In this article
You'll learn how to:
- use Inboxes to receive files in DISCO
- share an Inbox URL with other people
- receive files from DISCO users and non-users
- import useful content from your Inbox into your DISCO
- understand the difference between Team Inboxes and Personal Inboxes
- manage visibility and removal settings
Understand how Inboxes work
Each Inbox has its own URL that you can share with anyone. That URL acts as a receiving point - someone opens it, sends files to you, and the content appears in your DISCO Inbox. If they already use DISCO, they can send you an existing playlist instead of uploading files again.
This removes many of the old pain points of music industry file exchange and makes incoming content immediately easier to work with.

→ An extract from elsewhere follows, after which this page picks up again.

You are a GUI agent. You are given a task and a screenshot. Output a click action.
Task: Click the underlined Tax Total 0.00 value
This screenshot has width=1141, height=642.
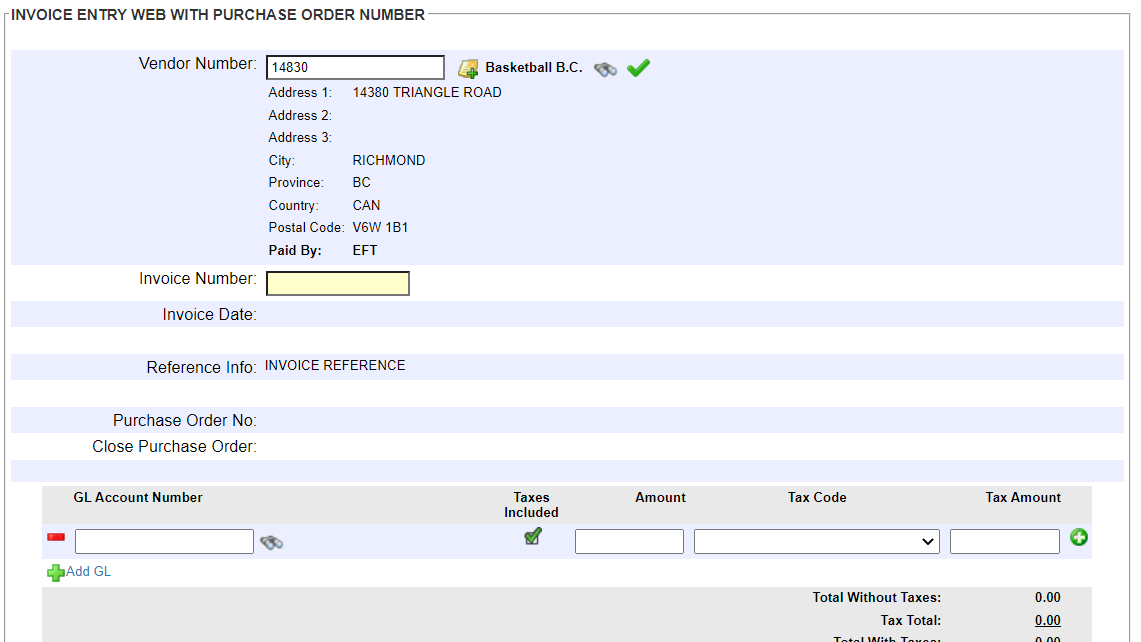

If you need a more structured submission workflow tied to a written request, a close date, and targeted outreach to specific contacts, use Briefs instead.
Choose between Team Inboxes and Personal Inboxes
DISCO includes two types of Inboxes.
Team Inboxes
Team Inboxes can be accessed by everyone on your DISCO team. These are useful for shared workflows where multiple people need visibility over incoming files.
Personal Inboxes
Personal Inboxes are tied to your login email and can only be viewed by you. These are useful when you want incoming files to stay connected to your own work rather than a shared team area.
When new content arrives in either type of Inbox, you will receive an email notification and an in-app notification.
Share an Inbox URL to receive files
To receive files, open the Inbox where you want content to arrive and copy its Inbox URL. You can then send that link to whoever needs to deliver files to you.

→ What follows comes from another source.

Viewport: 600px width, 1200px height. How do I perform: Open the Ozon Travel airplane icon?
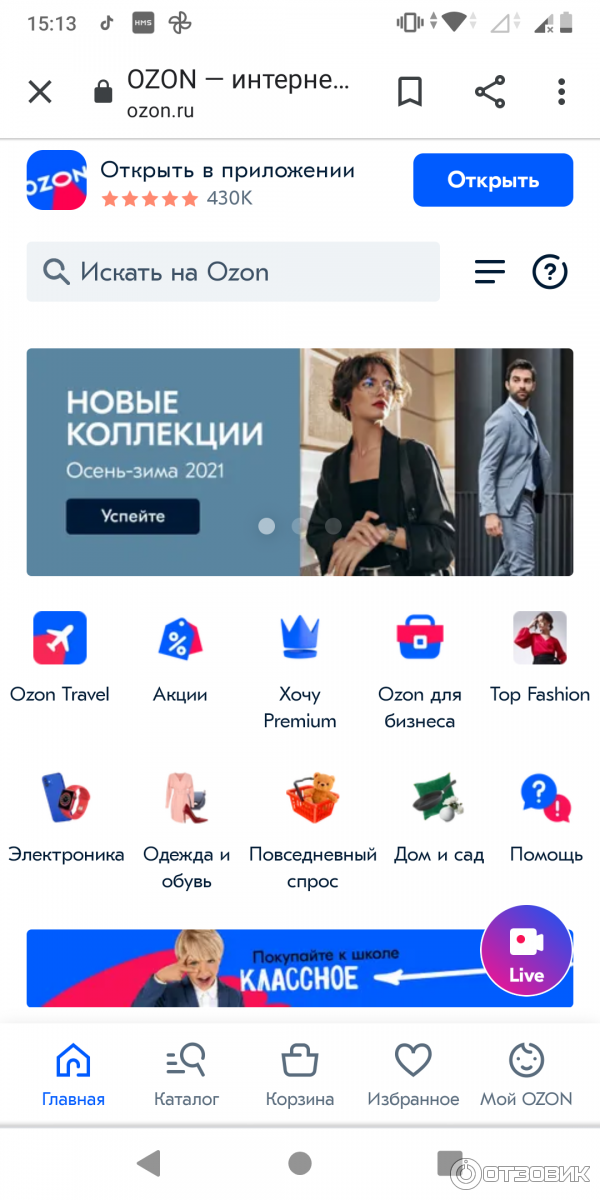[x=60, y=638]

This works well when you want people to send music, media, or other assets straight into your DISCO rather than through email, WeTransfer, Dropbox, or other transfer tools.
Receive files from people who don't use DISCO
Someone without a DISCO account can still send files through your Inbox URL. They simply drag files into the upload area or select them from their computer, fill out the form, and click Send Files. Each submission creates a new playlist in your Inbox.
Receive files from other DISCO users
If the sender already uses DISCO, they don't need to upload the files again. Instead they can save a playlist in their own DISCO, copy the Playlist URL, open your Inbox URL, choose Send your own Playlist, paste the Playlist URL, and click Send Files.
This is one of the most powerful parts of the DISCO ecosystem - it lets people move music between accounts without downloading and re-uploading files.

Use Save to DISCO to bring in files without downloading
When you receive a DISCO playlist from someone else, you may also see Save to DISCO buttons on their playlist, as long as it is not set to streaming-only.
Using Save to DISCO adds the playlist, tracks, or sections directly into your Personal Inbox. This keeps the whole process inside DISCO - no downloading files to your computer and uploading them again.

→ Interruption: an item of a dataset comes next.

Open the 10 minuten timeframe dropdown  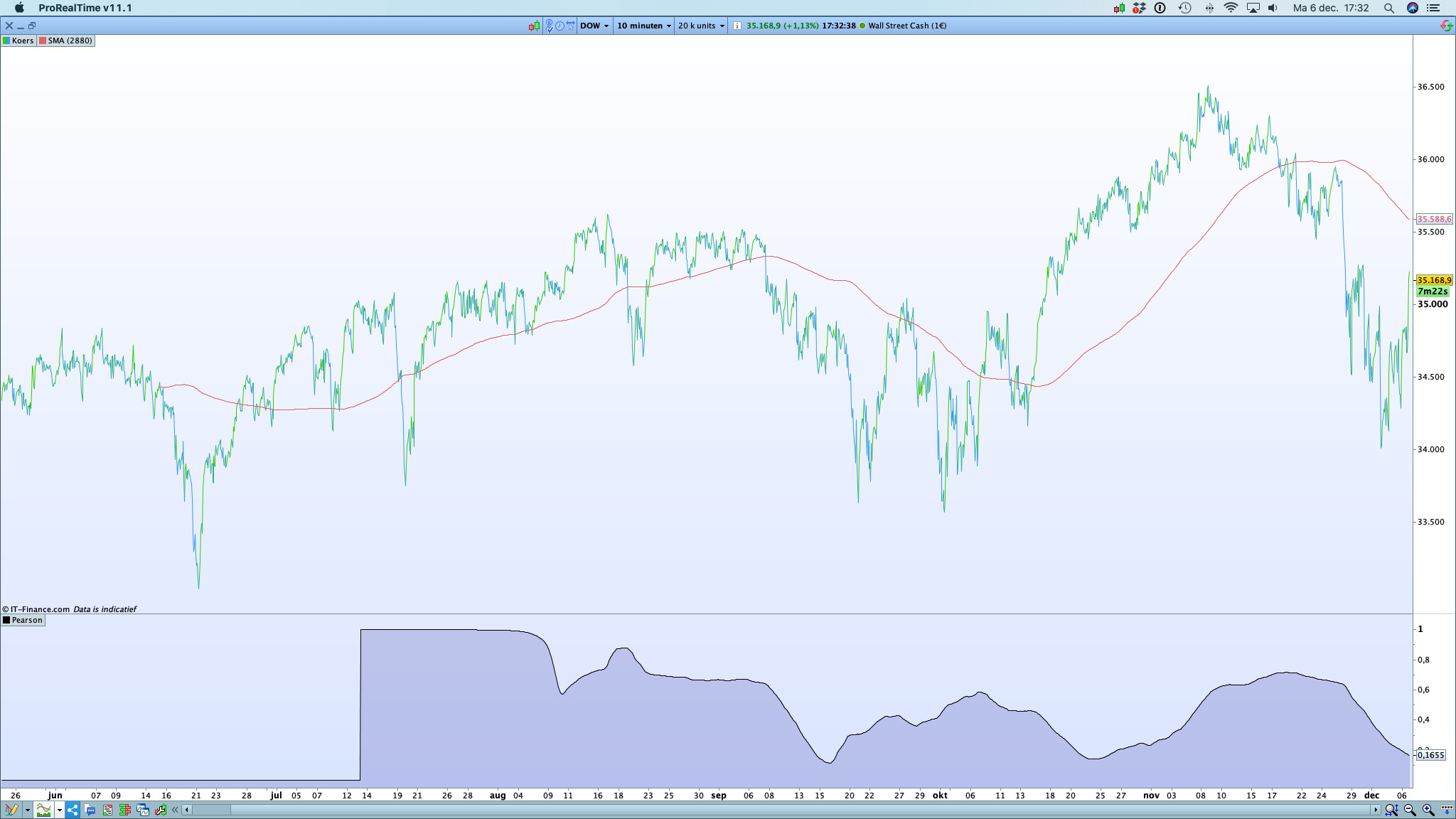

Review content before importing it
When playlists first arrive in your Inbox, they are held separately from the rest of your DISCO. At this stage they do not count toward your track quota, they do not appear in general search results, and they remain in the Inbox until you decide what to keep.
This gives you a chance to review incoming files before bringing them into your main workspace. Inbox content can still be searched if the Inbox is selected as a filter in the search grid.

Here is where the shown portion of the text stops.